I libri e gli scritti di chi ha qualche problema con la Shoah, i cosiddetti negazionisti, costituiscono un prolifico e singolare ramo della letteratura fantastica. Se come storici bisogna aver pazienza e smontare una per una le assurdità del negazionismo (purtroppo non è più sufficiente una salutare alzata di spalle in nome del buon senso e della maestà dei fatti), Valentina Pisanty, da semiologa allieva di Umberto Eco, invece, ne ha studiato la retorica e i paralogismi in un libro importante, “L’irritante questione delle camere a gas. Logica del negazionismo”, uscito nel 1998 e ristampato nel 2014: anche il falso ha i suoi meccanismi discorsivi. Una autentica bestia nera, la professoressa Pisanty, per quella piccola ma attiva legione di fanatici.

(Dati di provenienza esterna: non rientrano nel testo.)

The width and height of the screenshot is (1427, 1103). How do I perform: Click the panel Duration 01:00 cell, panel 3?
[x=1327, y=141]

Come sappiamo il discorso dei negazionisti è autoreferenziale e metodologicamente affetto da un pregiudizio di partenza: nessuna testimonianza dei campi è vera e la Shoah è una invenzione degli ebrei. Da questo presupposto tutto è possibile, come dire: ex falso sequitur quodlibet (“dal falso non può derivare neanche una piccola parte di verità”). Questo si rivela, per esempio, negli scritti del più noto dei negazionisti, Robert Faurisson, un uomo che applica alla storia la sua evidente psicologia disturbata e paranoide. Il negazionismo ha trovato nel web un mezzo formidabile di diffusione ed è tutt’altro che marginale visto che è uno dei ‘fondamentali’ di alcuni pezzi della galassia del neofascismo contemporaneo. Recentemente nella provincia di Padova la presunta fondatrice di un fantomatico ‘partito nazista dei lavoratori italiani’, accusata dalla magistratura di apologia di fascismo e associazione terroristica, affermava che la Shoah è una fandonia e ad Auschwitz c’erano piscine e teatri.

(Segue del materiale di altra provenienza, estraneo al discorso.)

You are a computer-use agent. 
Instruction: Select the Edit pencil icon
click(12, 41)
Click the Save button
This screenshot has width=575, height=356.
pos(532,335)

In questo nuovo libro, “I guardiani della memoria”, Valentina Pisanty affronta un’altra questione fondamentale: non il negazionismo, quanto le politiche della memoria della più grande tragedia del XX secolo. La studiosa dell’università di Bergamo si chiede come mai, in un mondo occidentale dove le pratiche del ricordo e della memoria sono diventate ormai più o meno comuni e da cui si spera di ottenere un effetto pedagogico come il ripudio del razzismo, razzismo e antisemitismo, a volte truccati da populismo e sovranismo, siano invece ancora in mezzo a noi, vivi e vegeti. Come spiegare, altrimenti, gli insulti a Liliana Segre? È vero che ogni istituzionalizzazione porta con sé ripetizione e stanchezza, ma c’è qualcosa che non sta funzionando nel nostro esercizio della memoria della Shoah e sembra che al dovere ufficiale del ricordo non segua sempre quell’impegno etico che la disumana meccanica dei campi di sterminio dovrebbe aver insegnato, cioè messa al bando di politiche dell’esclusione, in qualche caso palesemente xenofobe. Un esempio di questo mancato risultato delle politiche della memoria sono, tra gli altri, i vari casi di amministrazioni comunali che – “celebrato” il giorno della memoria e ricordato lo sterminio degli ebrei – il giorno dopo vogliono intitolare una strada al fascista e antisemita Giorgio Almirante.

La Pisanty nota ancora l’eccessivo sfruttamento e la sovraesposizione della figura del testimone che, a sua volta, si è quasi sostituto alla conoscenza storica; il testimone, come è noto e come era noto anche a Primo Levi, non può reggere da solo tutto il peso del nostro legame con la Shoah. L’autrice indaga criticamente tutti i nodi e le contraddizioni del nostro modo di ricordare la Shoah, un ricordare che rimane necessario, naturalmente, sebbene la tesi della Pisanty sia che la ridondanza, la pervasività e l’istituzionalizzazione della memoria abbiano generato una certa stanchezza e diffidenza che potrebbe convertirsi nell’effetto opposto, cioè in forme di antisemitismo.

«L’insistenza martellante sul dovere della memoria (con tutti i suoi corollari, comprese le leggi) ha partecipato dello stesso clima culturale – e forse lo ha involontariamente incoraggiato – da cui scaturiscono le nuove ondate di xenofobia».

Tale tesi, comunque tutta da dimostrare, forse è troppo drastica, ma non priva di una sua verità e di questioni su cui dovremmo saperci interrogare.

Tuttavia, quello che si sottovaluta è il fatto che la memoria, quella memoria che sa diventare conoscenza, al di là delle sue patologie, è una forma di giustizia; perché altrimenti dovremmo leggere Primo Levi o ascoltare la senatrice Segre?